47 ppm, a five-year increase of 5.
9%, the gross profit margin has decreased by 3 every year.75 points to 63.
成都桑拿网 During the first half of the year, the company’s gross profit margin fell slightly by 1 as the expense ratio declined during the period.
6pct to 67.
03%, the company’s selling expenses increase by 12 every year.
62% to 3.
8.3 billion yuan, with administrative expenses increasing for ten years.
84% to 1.
$ 2.5 billion, the company’s expense growth is slower than revenue growth, which shows that under the company’s group action mode, the efficiency has increased and the expense ratio has fallen.
In the first half of the year, the company’s expense ratio was 43.
75% compared to the same period last year2.
06pct, the decline in the expense ratio pushed the net profit margin to increase by 0.
74pct to 17.
The brand matrix is constantly improved and a multi-brand operating group is formed: The 武汉夜生活网 company has ELLASSAY, Laurel, EdHardy, IRO, VIVIENNE TAM, Jean Paul Knott, seven fashion brands with self-portrait, covering the needs of different market segments, channels, brand promotion, and supply chain systemsThe synergy effect in construction and other aspects is obvious.
The company’s diversified brand matrix has been continuously improved, and the corresponding multi-brand group operation model has been gradually established.

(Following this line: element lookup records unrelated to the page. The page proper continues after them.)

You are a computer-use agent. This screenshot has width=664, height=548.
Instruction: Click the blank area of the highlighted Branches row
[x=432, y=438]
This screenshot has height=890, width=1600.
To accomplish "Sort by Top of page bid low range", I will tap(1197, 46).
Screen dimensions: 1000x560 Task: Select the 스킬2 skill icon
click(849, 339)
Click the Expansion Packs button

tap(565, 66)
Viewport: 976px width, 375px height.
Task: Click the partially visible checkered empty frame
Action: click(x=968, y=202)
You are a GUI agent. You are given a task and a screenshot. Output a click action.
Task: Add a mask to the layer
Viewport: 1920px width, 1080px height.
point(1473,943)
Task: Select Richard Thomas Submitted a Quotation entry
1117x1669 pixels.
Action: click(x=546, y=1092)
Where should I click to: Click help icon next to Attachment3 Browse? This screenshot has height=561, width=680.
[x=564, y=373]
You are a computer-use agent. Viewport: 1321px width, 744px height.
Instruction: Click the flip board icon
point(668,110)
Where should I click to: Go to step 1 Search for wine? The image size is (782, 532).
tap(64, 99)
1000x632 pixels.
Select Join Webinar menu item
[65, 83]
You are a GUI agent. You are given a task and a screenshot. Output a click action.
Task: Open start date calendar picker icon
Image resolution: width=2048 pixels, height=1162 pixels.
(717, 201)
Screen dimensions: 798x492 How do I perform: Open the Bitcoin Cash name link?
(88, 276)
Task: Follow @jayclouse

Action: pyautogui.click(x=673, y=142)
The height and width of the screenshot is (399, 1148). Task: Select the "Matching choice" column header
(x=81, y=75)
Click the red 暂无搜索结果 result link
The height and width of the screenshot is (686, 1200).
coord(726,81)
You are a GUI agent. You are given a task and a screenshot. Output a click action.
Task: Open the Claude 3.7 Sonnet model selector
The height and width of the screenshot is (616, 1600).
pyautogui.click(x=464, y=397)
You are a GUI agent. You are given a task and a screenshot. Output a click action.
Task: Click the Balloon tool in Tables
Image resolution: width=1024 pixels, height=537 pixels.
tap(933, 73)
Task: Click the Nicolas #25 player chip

It is optimistic about the company’s development prospects in the mid-to-high-end women’s clothing market, which is translated into the impact of consumption and tax reduction policies on consumer stimulation.Industry-leading initial recovery.
Investment suggestion: We predict that the company’s EPS from 2019 to 2021 will be 1.
58 and 1.
Return on net assets were 16.
0% and 17.
The company is currently estimated to be at a historically low level and maintains a “Buy-A” rating.
Risk Warning: 1.
Macroeconomic uncertainties or highways that will drive consumption growth; 2.
2. The company’s brand store extensions may be less than expected; 3.
Acquisition of brand integration may be worse than expected; 4.
There is a possibility of impairment of the goodwill formed by the acquisition.